Shopping in the souks is legendary as arts and crafts abound. Lanterns, colourful silky throws and scarves, leather bags and belts, pouffes, spices, ceramics, teapots and trays – there’s a fabulously enticing choice. Venturing outside the big cities to smaller towns on market day is fascinating – in Azrou, for example, there are carpets and antiques on sale alongside sheep and vegetables.
The medinas of these cities are just like a living museum. Fez is the biggest, and you soon realise that the medina operates not because you’re there as a visitor, but because people are living there. Chefchaouen in the Rif Mountains is the famous blue town of northern Morocco that is so photogenic.
Modernity is visible in the satellite dishes, plastic goods for sale and the odd motorbike (or more in Marrakech). But the medinas are essentially ancient and nothing much has changed for more than 1200 years.
In each of these medinas you will find exquisite traditional houses that have been restored and renovated to include all modern comforts. Accommodation in these cities is in beautiful guesthouses in the medinas.
And on the coast, a tale of four cities definitely worth a visit:
Casablanca is Morocco’s gritty commercial hub, but there’s more to see here than initially meets the eye. The magnificent Hassan II mosque is definitely worth a visit, and it’s the only mosque in Morocco that non-Muslims can enter on an hour-long tour.
Tucked away out of sight is a jewel – wander the downtown area to see the crumbling Mauresque and Art Deco buildings. There is also a burgeoning art scene with galleries and performance spaces. To top it off, we have two excellent foodie options in Casablanca: learn to cook with two Moroccan women at their villa overlooking the sea, or venture out with Kool! Casa who will take you on a morning tour of the medina or the new city, stopping off en route to sample local delicacies and ending with a traditional lunch in a local cafe.
Rabat, the kingdom’s capital, is a gentle, slow-paced city with clean, wide streets, some interesting monuments such as the pirate lair Kasbah, the Phoenician/Carthaginian/Roman site of Chellah and the Mausoleum of Hassan I. Excellent restaurants abound, many of them specialising in fish. The handy tram system will whizz you over the Bouregreg River to Salé and its beautiful medina architecture. The Archeological Museum has treasures from Volubilis, and there’s a new Museum of Contemporary Art.
Tangier, the white city on the hill that has shrugged off its shady past, sports a delightful medina, a Kasbah with beautiful places to stay overlooking the sea, excellent shopping, superb restaurants and art galleries galore. And yet Tangier retains that raffish air of the Beat poets and bathes in the light that so entranced Matisse and Delacroix. (Blog: Tangier – look again)

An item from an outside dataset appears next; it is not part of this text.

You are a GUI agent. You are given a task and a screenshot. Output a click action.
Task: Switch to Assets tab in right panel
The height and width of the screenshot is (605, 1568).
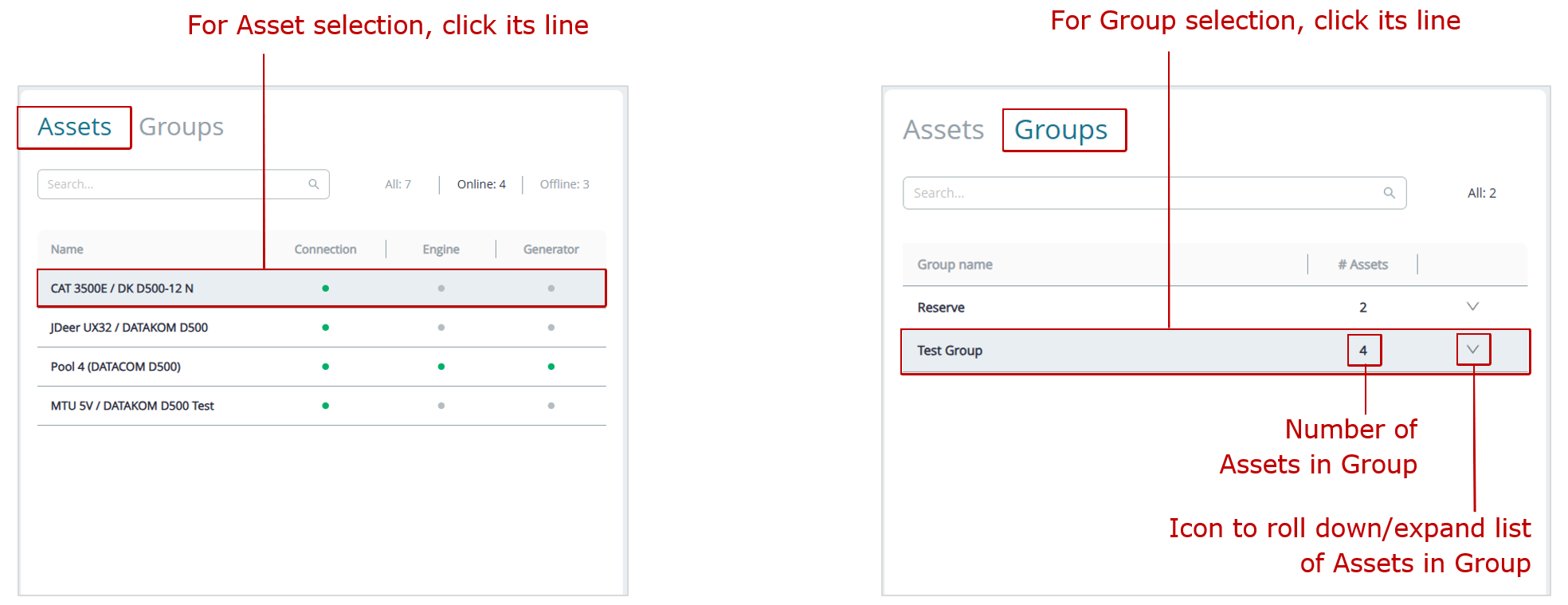[x=943, y=130]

Essaouira is everybody’s favourite coastal resort. With a history of Romans who harvested sea molluscs to give them their royal purple dye, to Portugese pirates who built the ramparts on the sea and with its extensive Jewish history, this little city is a fascinating spot. It can be windy here, giving rise to the many kite-surfing and wind-surfing opportunities. The beach is more for walking or playing soccer rather than sunbathing and swimming. The medina is small and fairly easy to navigate, with interesting galleries and shops specialising in naif art and thuya wood products. Lovely riads entice (especially if they have a sea view from the roof), and superb restaurants beckon. Best of all, though, is fresh fish at the harbour stalls – pick what you fancy and watch it being grilled before tucking in at a communal table.